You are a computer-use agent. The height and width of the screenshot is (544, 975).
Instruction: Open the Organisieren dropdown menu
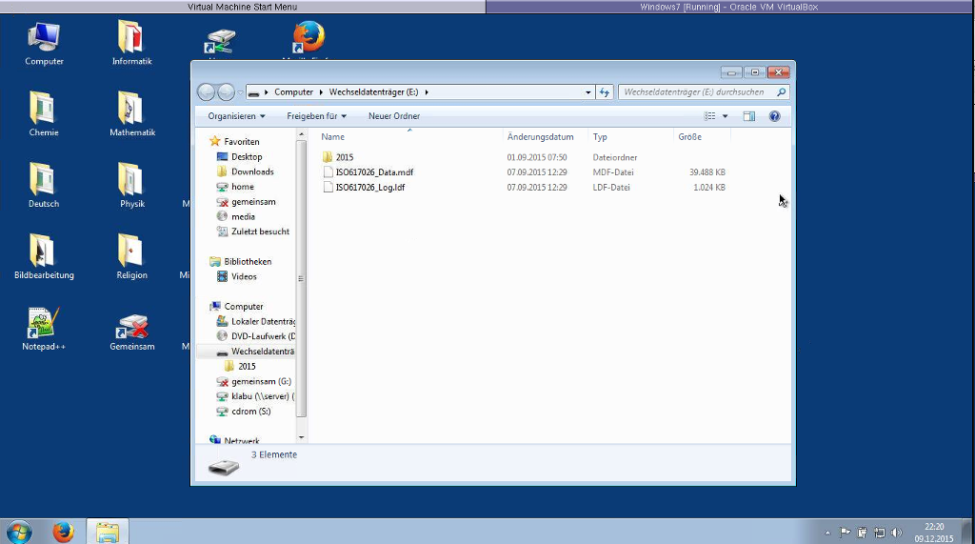(x=236, y=116)
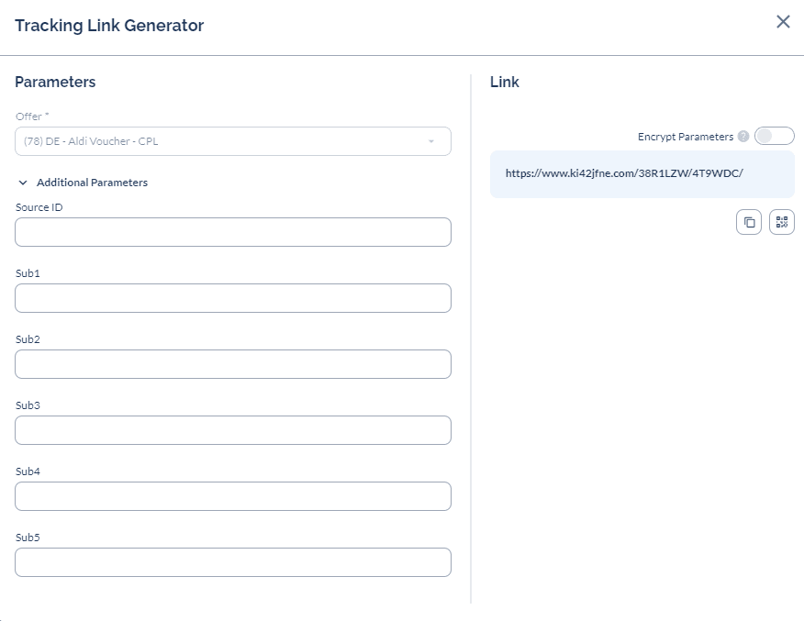Click inside the Sub5 field
This screenshot has height=621, width=804.
(x=233, y=562)
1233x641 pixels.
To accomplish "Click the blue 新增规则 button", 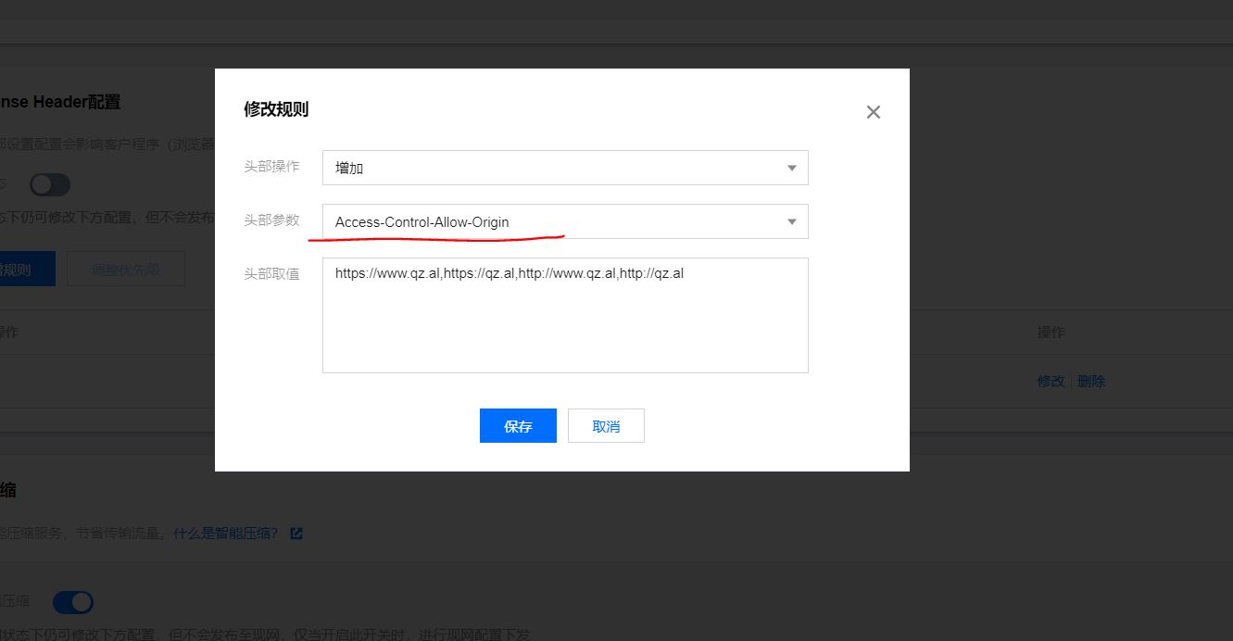I will click(26, 270).
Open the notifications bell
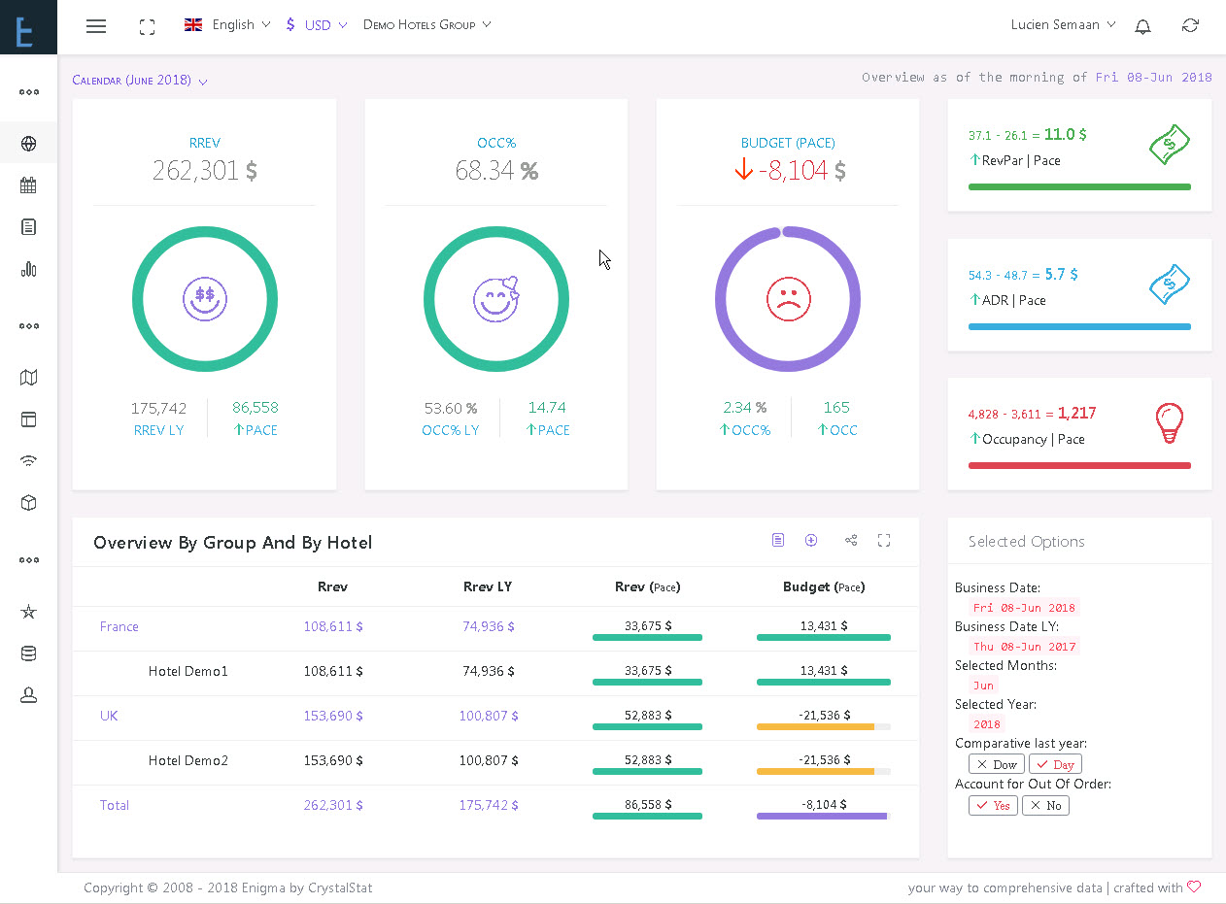Image resolution: width=1226 pixels, height=904 pixels. pyautogui.click(x=1143, y=26)
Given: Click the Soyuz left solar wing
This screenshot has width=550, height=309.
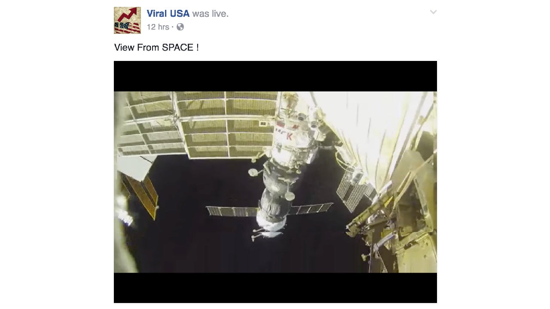Looking at the screenshot, I should click(232, 212).
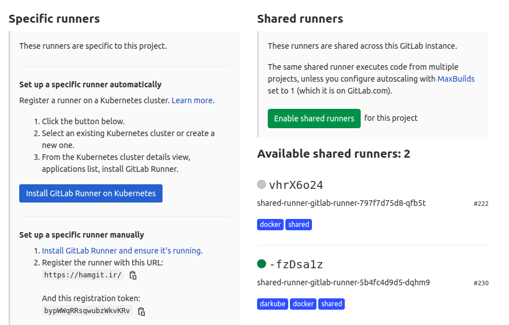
********************
WHAT THE EXERCISE ASKS:
Both the line containing "Given: Click the Soyuz left solar wing" and the last line of the records above belong in the exact copy, along with every line between them; pictures do not.

RESPONSE:
Given: Click the Soyuz left solar wing
This screenshot has width=550, height=309.
Looking at the screenshot, I should click(232, 212).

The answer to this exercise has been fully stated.